Then there is also the love of pleasure which competes with our love of God. "Philedonos," "fond of pleasure" has in its second part, the word from which we derive our word, "hedonism." There's no doubt that America has lost its first love and has substituted love of God with love of pleasure. We can see it in our propensity for obesity, and in our addiction to entertainment.

Moses may have been willing to reject the "pleasures of sin," but we're not. We are quick to forget that these pleasures only last for "a season," and fail to remember that there are several unwanted consequences that come to those who only seek after pleasure.

The Bible identifies three:

    Conflict is the reward of pleasure lovers. James 4:1 asks and answers an important question, "What causes fights and quarrels among you? Don't they come from your desires that battle within you?" In the KJV the word for "desires" is "lusts" - both of these words are represented by the Greek word "hedone."

    Peter gives a similar message, "Dear friends, I urge you, as aliens and strangers in the world, to abstain from sinful desires, which war against your soul." (I Peter 2:11)

    This reminds us of what God says through the prophet, "There is no peace for the wicked." (Isaiah 48:22)

    Those who seek for pleasure will always be disappointed; seeking pleasure for pleasure's sake will ultimately be counterproductive. Pleasure is like a drug, when you do get some, you only want more - the escalating drive for more leads to conflict. If there is any pleasure in this world, it should be received as a gift from God, not a right to be demanded, joy comes as a serendipity. This is well expressed by C.S. Lewis in the title of his book, "Surprised by Joy."

    The second unfortunate but inevitable consequence of loving pleasure is slavery, as noted in Titus 3:3, "For we ourselves also were sometimes foolish, disobedient, deceived serving divers lusts and pleasures, living in malice and envy, hateful, and hating one another."

    Pleasure lovers always end up serving the pleasures they seek. Think about it - most addictions begin with an experience of pleasure, whether it be caffeine, Pepsi, Mountain Dew, drugs, tobacco, alcohol or sex - what starts out giving pleasure ends up as master.

    And third, those who love pleasure end up having spiritual life choked out, like vegetables overtaken by weeds: "The seed that fell among thorns stands for those who hear, but as they go on their way they are choked by life's worries, riches and pleasures, and they do not mature." (Luke 8:14)

The world around us is driven by these three loves:

1. Love of self with the operative question, "What's in it for me?" This is lust. Remember, Jesus' life was characterized by giving, and we say we want to be like Him.

2. Love of money with the operative question, "Can I take it to the bank?" This is greed. This love of money is directly connected to the desire for total freedom - we think that if we have enough money we can do anything we please.

Remember, Jesus took nothing to the bank - He was buried in the bank!

3. Love of pleasure with the operative question, "Will it be fun?" This is hedonism. We have developed an insatiable thirst to feel good, ours is an increasingly hedonistic society. Instead of seeking pleasure, Jesus accepted pain and suffering, and therein lies our hope for the true and eternal pleasure.

(Excerpted data)
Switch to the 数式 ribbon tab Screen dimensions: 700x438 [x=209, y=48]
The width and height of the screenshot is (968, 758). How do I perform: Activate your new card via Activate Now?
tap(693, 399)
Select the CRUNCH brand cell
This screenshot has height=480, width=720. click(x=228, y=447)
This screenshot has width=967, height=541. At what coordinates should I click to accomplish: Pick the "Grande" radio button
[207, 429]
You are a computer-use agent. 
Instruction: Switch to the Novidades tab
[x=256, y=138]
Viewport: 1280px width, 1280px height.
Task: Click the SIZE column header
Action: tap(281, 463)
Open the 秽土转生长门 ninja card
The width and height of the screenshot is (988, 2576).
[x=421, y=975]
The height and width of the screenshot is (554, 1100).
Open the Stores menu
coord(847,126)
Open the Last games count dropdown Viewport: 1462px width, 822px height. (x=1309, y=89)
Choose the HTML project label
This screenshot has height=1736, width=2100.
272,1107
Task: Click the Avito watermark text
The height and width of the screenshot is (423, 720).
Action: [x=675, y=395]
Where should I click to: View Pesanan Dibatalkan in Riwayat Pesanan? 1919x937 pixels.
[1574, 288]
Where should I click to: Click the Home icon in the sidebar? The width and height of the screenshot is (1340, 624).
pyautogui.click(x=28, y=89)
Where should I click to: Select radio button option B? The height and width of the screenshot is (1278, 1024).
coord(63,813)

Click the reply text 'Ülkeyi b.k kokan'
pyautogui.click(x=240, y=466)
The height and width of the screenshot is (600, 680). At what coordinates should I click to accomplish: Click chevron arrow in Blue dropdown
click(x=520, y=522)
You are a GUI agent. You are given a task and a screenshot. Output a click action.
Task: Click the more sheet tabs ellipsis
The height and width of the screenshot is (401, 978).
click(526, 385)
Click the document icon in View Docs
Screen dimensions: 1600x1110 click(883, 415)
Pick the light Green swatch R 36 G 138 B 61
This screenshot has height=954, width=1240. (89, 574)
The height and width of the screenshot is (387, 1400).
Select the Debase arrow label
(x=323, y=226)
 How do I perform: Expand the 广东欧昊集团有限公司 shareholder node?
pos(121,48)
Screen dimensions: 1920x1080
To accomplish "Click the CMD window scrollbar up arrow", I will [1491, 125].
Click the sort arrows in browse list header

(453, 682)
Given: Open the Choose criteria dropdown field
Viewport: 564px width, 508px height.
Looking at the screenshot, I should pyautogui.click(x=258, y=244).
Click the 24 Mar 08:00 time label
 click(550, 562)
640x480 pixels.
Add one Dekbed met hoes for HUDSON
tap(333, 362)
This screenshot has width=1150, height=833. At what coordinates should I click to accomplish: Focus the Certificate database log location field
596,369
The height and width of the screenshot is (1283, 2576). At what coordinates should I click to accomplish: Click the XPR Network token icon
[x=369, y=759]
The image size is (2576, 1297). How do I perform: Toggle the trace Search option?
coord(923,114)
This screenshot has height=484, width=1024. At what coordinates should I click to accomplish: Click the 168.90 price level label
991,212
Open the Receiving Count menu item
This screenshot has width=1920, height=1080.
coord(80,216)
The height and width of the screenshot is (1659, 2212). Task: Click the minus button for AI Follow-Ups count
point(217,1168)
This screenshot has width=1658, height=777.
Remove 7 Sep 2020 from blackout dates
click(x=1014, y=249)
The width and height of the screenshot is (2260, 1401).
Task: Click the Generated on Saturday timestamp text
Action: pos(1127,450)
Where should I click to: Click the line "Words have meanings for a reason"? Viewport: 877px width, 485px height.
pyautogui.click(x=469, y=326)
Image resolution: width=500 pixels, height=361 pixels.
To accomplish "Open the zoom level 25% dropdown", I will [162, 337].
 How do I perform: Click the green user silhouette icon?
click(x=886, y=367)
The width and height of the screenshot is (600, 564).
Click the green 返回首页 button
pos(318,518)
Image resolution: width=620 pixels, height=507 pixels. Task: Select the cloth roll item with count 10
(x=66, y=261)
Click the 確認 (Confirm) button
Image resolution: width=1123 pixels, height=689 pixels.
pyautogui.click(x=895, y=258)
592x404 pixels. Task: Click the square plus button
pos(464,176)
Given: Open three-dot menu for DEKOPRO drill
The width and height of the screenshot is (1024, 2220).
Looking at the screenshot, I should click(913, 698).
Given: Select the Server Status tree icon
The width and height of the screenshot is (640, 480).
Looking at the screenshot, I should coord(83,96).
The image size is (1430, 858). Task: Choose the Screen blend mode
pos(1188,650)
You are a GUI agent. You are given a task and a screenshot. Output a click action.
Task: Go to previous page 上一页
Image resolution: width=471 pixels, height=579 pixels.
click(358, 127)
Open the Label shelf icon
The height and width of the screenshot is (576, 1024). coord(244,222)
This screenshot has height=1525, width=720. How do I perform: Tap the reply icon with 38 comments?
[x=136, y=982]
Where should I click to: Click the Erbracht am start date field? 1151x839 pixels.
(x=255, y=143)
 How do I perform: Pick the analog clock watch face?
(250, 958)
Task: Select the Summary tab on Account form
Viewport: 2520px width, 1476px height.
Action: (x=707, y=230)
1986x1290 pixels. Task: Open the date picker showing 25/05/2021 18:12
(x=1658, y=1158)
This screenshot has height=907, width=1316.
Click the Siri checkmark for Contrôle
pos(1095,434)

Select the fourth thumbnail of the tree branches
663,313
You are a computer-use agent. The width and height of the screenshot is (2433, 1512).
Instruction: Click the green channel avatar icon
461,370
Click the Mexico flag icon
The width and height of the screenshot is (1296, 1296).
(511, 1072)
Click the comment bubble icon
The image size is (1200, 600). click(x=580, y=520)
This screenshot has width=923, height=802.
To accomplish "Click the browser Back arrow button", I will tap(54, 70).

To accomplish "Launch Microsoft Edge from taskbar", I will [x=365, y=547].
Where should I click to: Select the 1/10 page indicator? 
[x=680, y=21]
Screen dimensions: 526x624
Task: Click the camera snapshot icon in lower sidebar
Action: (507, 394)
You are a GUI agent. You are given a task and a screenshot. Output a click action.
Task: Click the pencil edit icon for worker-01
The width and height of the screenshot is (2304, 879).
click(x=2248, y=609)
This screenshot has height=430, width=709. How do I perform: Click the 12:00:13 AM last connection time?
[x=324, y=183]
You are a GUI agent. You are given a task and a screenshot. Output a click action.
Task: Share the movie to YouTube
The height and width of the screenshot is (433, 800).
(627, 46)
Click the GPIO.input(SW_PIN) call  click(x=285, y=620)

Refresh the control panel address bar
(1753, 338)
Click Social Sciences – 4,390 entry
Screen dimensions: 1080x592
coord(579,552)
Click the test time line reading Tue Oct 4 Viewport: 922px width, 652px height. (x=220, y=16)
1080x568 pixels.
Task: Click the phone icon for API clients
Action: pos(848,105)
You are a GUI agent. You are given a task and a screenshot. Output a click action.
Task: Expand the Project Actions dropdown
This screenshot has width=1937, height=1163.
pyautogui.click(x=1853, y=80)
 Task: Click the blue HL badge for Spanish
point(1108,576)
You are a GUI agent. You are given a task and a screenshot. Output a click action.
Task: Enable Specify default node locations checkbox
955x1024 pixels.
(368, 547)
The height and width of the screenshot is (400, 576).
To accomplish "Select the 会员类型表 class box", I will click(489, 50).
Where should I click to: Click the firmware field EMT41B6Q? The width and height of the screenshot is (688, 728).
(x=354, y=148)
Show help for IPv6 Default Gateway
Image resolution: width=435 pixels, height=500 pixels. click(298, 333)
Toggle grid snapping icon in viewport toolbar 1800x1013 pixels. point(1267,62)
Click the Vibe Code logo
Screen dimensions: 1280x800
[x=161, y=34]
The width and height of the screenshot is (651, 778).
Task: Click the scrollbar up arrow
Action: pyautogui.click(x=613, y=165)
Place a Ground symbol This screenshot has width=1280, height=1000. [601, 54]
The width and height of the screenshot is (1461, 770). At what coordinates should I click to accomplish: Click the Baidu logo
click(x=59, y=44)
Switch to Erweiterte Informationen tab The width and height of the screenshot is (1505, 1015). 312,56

(What is being asked)
From the sermon on the love of pleasure, pull out the stretch between "The world around" and "anything we please.", inclusive, copying it word for word.

(Response to this exercise)
The world around us is driven by these three loves:

1. Love of self with the operative question, "What's in it for me?" This is lust. Remember, Jesus' life was characterized by giving, and we say we want to be like Him.

2. Love of money with the operative question, "Can I take it to the bank?" This is greed. This love of money is directly connected to the desire for total freedom - we think that if we have enough money we can do anything we please.